Die Beklagte hat ihren Antrag im wesentlichen nur mit der Behauptung begründet, Schadensersatzansprüche seien auf Dauer nicht realisierbar, weil die Bezüge des Klägers, wie sich aus der Tatsache, daß ihm Prozeßkostenhilfe ohne Ratenzahlung bewilligt worden sei, unter den Pfändungsfreigrenzen lägen.
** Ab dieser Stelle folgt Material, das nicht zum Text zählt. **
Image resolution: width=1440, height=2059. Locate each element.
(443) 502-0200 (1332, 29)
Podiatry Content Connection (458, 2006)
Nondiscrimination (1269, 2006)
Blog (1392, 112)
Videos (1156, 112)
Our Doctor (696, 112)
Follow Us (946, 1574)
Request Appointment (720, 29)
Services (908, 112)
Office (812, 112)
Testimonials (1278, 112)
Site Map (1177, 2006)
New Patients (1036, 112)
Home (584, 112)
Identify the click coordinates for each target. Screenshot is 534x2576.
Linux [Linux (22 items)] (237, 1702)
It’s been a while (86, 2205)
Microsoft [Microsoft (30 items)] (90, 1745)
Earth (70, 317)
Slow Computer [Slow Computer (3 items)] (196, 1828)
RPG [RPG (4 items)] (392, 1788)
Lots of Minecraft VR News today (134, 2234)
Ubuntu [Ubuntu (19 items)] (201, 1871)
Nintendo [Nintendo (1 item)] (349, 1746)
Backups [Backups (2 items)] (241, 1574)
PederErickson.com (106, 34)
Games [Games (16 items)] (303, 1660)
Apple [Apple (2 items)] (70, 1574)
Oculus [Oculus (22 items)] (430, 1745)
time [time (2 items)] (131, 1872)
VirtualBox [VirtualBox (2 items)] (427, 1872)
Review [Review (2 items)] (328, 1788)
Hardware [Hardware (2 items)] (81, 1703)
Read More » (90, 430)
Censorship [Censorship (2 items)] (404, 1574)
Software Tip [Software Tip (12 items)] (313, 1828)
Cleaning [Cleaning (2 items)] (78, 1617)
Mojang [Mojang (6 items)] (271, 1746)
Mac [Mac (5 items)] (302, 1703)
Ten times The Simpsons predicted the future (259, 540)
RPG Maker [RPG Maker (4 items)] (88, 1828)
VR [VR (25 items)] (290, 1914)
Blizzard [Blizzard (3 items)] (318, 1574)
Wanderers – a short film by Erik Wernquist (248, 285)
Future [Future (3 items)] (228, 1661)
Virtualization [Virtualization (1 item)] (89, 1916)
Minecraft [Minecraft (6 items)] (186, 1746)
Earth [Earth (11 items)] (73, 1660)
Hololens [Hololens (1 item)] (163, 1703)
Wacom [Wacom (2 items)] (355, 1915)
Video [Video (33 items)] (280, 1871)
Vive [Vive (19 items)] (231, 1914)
Diese Behauptung ist weder glaubhaft gemacht noch ist sie substantiiert dargelegt. Allein die Tatsache, daß ein Arbeitnehmer Prozeßkostenhilfe ohne Ratenzahlung bewilligt bekommen hat, sagt nichts darüber aus, ob eine überwiegende Wahrscheinlichkeit dafür besteht, daß die Vollstreckung eines – in diesem Fall geringen – Geldbetrages von ca. DM 600,– für die nächste Zukunft ausgeschlossen ist: falls das Urteil des Arbeitsgerichts durch das Landesarbeitsgericht aufgehoben würde. Die Beklagte hat weder vorgetragen, daß der Kläger sich „in Vermögensverfall” befindet, daß er über seine Verhältnisse lebt, daß andere pfändbare Gegenstände nicht vorhanden sind, daß der Kläger überhaupt keine Aussicht hat, wieder eine Arbeit zu finden, deshalb auf Dauer auf Arbeitslosengeld, Arbeitslosenhilfe oder Sozialhilfe angewiesen ist. Dies alles wären Gesichtspunkte, die in eine Abwägung der gegenseitigen Interessen mit einzubeziehen wären. Zudem hat der Kläger zu Recht darauf hingewiesen, daß die Prozeßkostenhilfe nur deshalb bewilligt worden ist; weil er weitere Ratenverpflichtungen hat, die er erfüllt. Die Beklagte mag, falls das Urteil des Arbeitsgerichts aufgehoben werden würde, mit ihrer Forderung nicht sofort zum Zuge kommen, weil andere Ratenverpflichtungen des Klägers zunächst zu bedienen sind. Diese Tatsache reicht aber keinesfalls aus, um die strengen Voraussetzungen des § 52 Abs. 1 ArbGG zu erfüllen.
Der Antrag war nach allem als unbegründet zurückzuweisen.
Gegen diese Entscheidung ist ein Rechtsmittel nicht gegeben, § 70 ArbGG.